PROVIDED INFORMATION section start

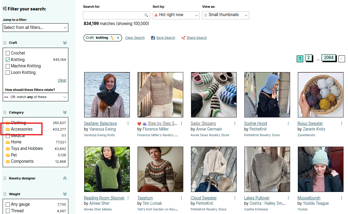Open options menu for Sophie Hood
Viewport: 348px width, 214px height.
click(288, 123)

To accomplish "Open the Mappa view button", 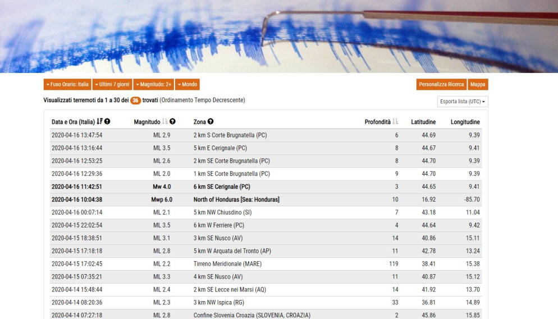I will [x=478, y=84].
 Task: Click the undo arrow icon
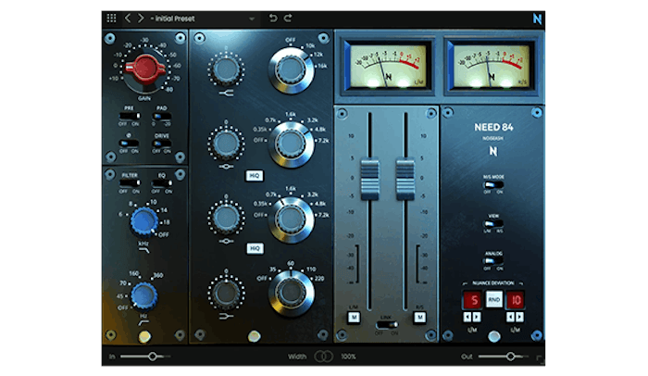tap(273, 18)
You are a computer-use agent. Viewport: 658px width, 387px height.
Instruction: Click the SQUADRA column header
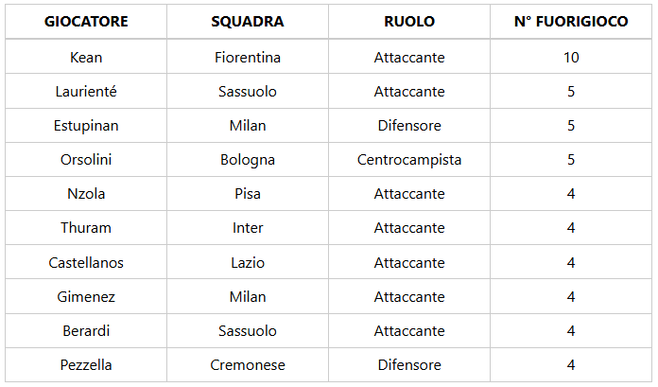click(248, 22)
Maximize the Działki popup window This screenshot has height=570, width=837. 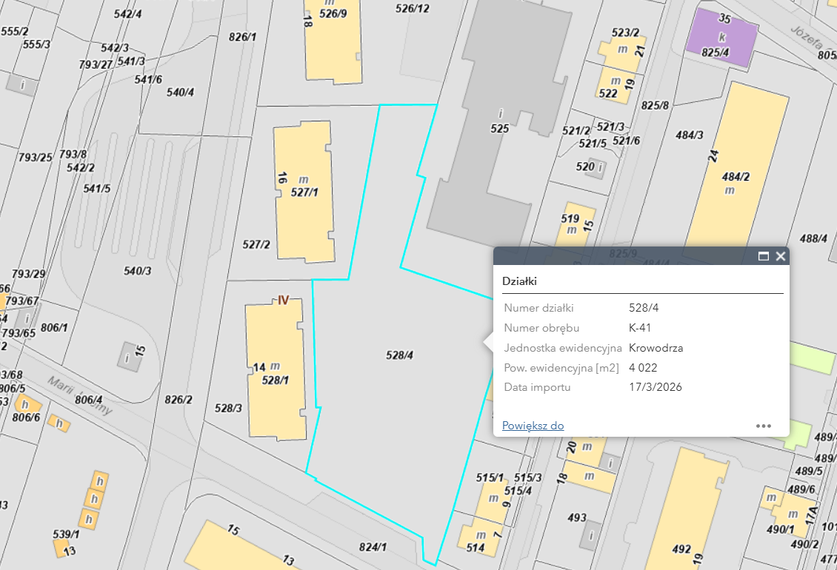(x=764, y=256)
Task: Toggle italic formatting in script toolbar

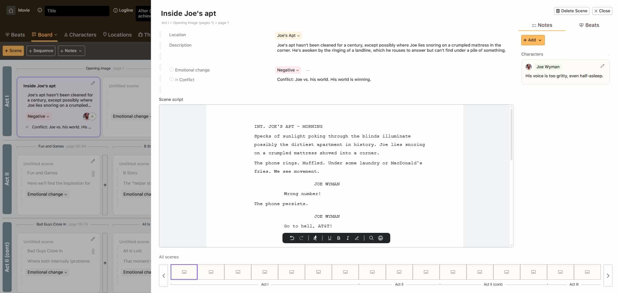Action: coord(348,238)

PROVIDED INFORMATION section end

In the data, the line that contains "Task: Toggle italic" begins the part to write out; restate it and each line after it word for word through the end, with no pictures.

Task: Toggle italic formatting in script toolbar

Action: coord(348,238)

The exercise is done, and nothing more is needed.